The Associated Press

LOS ANGELES- Would-be criminals beware: you don't want to afoul of Deputy Lou "The Incredible Hulk" Ferrigno.

The former bodybuilder and star of the 1970s TV show no longer turns into a raging green monster when he sees people breaking the law. But since being sworn in Monday night as a Los Angeles County Sheriff's Department reserve deputy, he has the power to arrest them.

"I'm having a blast," Ferrigno told The Associated Press after his swearing-in ceremony.

"My father was a police officer with the New York Police Department, I've always had a high respect for officers," he added. "I want to give back to the community, and I want to work with young kids, help them get off drugs."

Ferrigno, 54, began training to become a reserve deputy last September after passing a background check. He completed training in firearms, first aid, and high speed driving techniques and was recognized as "an outstanding trainee" by Sheriff Lee Baca.

"Mr.

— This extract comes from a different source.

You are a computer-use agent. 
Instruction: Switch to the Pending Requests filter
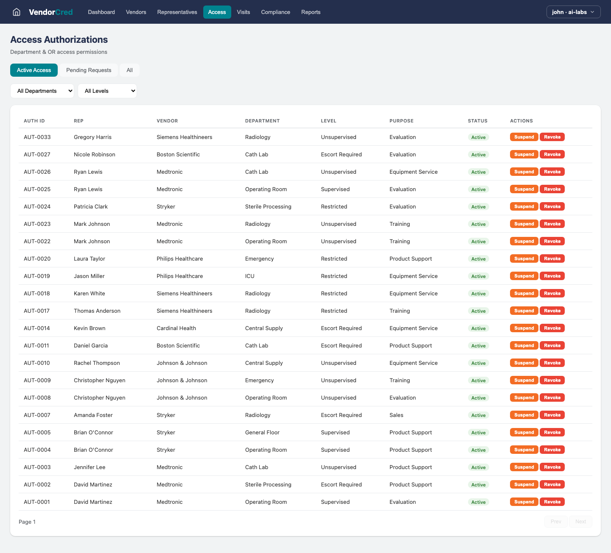point(89,70)
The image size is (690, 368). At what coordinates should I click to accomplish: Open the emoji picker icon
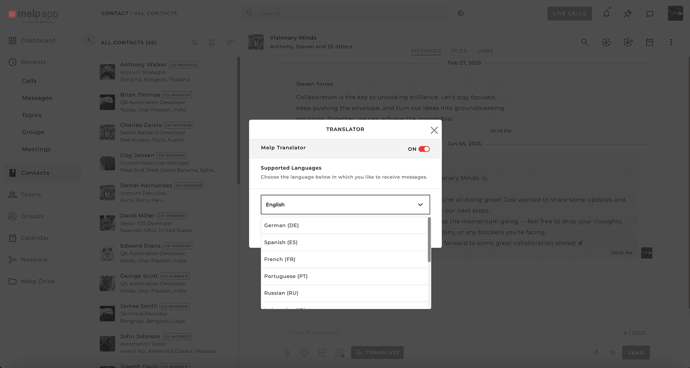(x=305, y=352)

Ferrigno will certainly help inspire those currently serving as reserves, and he'll be an encouragement to those who may wish to become" reserve deputies, Baca said in a statement.

Ferrigno, who will serve at least 20 hours a month, suffered a partial hearing loss in childhood that will result in his being assigned to duties that likely won't result in his having to make arrests. Instead, he'll focus on helping recruit new deputies and work with the sheriff's Youth Activities League and the Special Victims Bureau, which assists abused children.

Ferrigno was a renowned bodybuilder before he starred in the CBS television series "The Incredible Hulk" from 1977 to 1982. The late actor Bill Bixby played mild-mannered scientist David Bruce Banner who, as Ferrigno, turned into a Herculean, green-skinned monster whenever he lost his temper. He switched back to Bixby's character as soon as he calmed down.

In recent years, Ferrigno has appeared as himself on the CBS sitcom "The King of Queens."